# Jordan measurable set

• Dec 23rd 2013, 05:40 AM
hedi
Jordan measurable set
http://www.tau.ac.il/~tsirel/Courses...sis3/lect6.pdf

Hi,
i need help with the solution of problem 6h3 (c),on page 87. in the attached link. for p not smaller than 1,i think i know,but there must be a nice and compact solution.
• Dec 23rd 2013, 10:28 AM
SlipEternal
Re: Jordan measurable set
Are you allowed to use results from topology in your proof? Define $\displaystyle d: \mathbb{R}^n \times \mathbb{R}^n \to [0,\infty )$ by

$\displaystyle d(x,y) = \sup_{1\le i\le n}|x_i - y_i|$

The topology this generates is frequently called the "Box metric". It is a routine exercise to show that these two metrics are topologically equivalent. A very similar proof can be used to show that each $\displaystyle E_p, p>0$ is Jordan measurable.
• Dec 23rd 2013, 11:56 AM
hedi
Re: Jordan measurable set
• Dec 23rd 2013, 02:33 PM
SlipEternal
Re: Jordan measurable set
Sorry, by two metrics, I meant the Euclidean metric and the Box metric are topologically equivalent. Those were the two metrics I meant. To show their topological equivalent, show that about every point of an open ball, there exists an open box centered at that point lying completely inside of the open ball. Then, show that about every point inside of an open box there exists an open ball centered at that point sitting inside of the box. (That is the topological equivalence proof). For Jordan measurability, you need to do something similar. Show that the $\displaystyle \sigma$-algebra generated by closed balls is equivalent to the $\displaystyle \sigma$-algebra generated by boxes. Since the set of Jordan measurable sets is a $\displaystyle \sigma$-algebra containing all boxes, it must contain the $\displaystyle \sigma$-algebra generated by closed balls, and the problem is solved.
• Dec 24th 2013, 12:59 PM
hedi
Re: Jordan measurable set
This holds for p not smaller than 1,when lp is a metric,right?
• Dec 24th 2013, 04:53 PM
SlipEternal
Re: Jordan measurable set
Quote:

Originally Posted by hedi
This holds for p not smaller than 1,when lp is a metric,right?

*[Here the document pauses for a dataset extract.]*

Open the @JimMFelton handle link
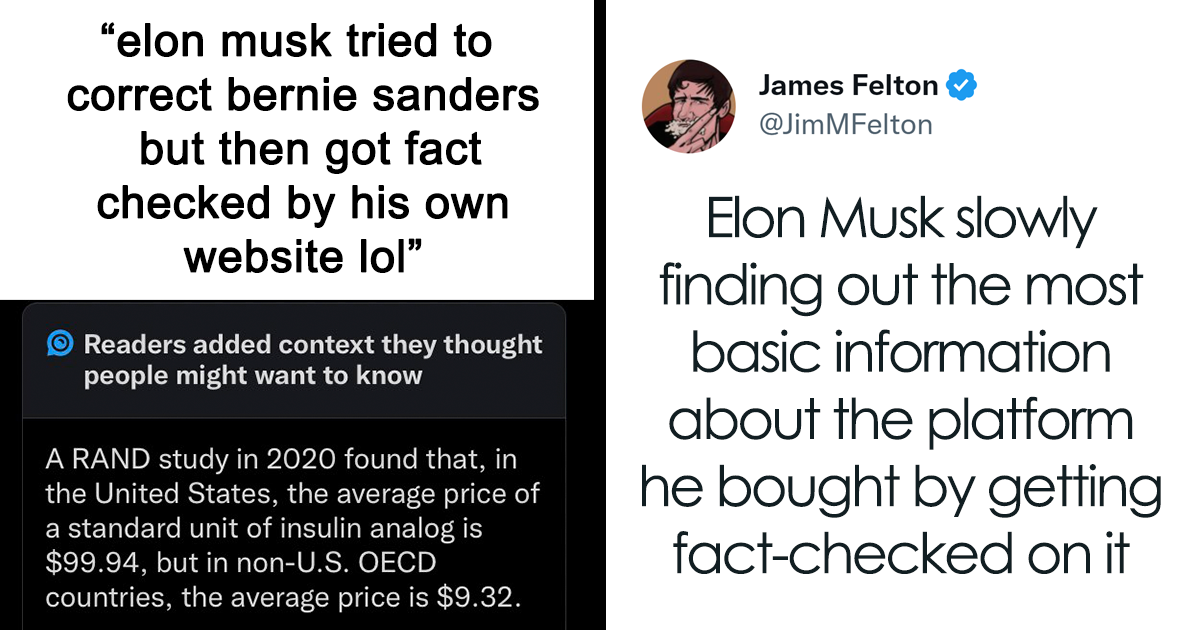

$\displaystyle E_0$ is just a point. It is trivially measurable (all sets in zero dimensions can be given measure zero). Any integration over zero dimensions is an integration over either zero or one point. So, the problem just doesn't make sense for p smaller than 1.
• Dec 24th 2013, 04:58 PM
hedi
Re: Jordan measurable set
so p must be an integer?
• Dec 24th 2013, 05:02 PM
SlipEternal
Re: Jordan measurable set
Quote:

Originally Posted by hedi
so p must be an integer?

Oh, I'm sorry. I misread the problem. p can be any real number greater than 0, so the problem should hold for p smaller than 1, as well. For p at least 1, it is an L_p space. You need to treat 0<p<1 separately.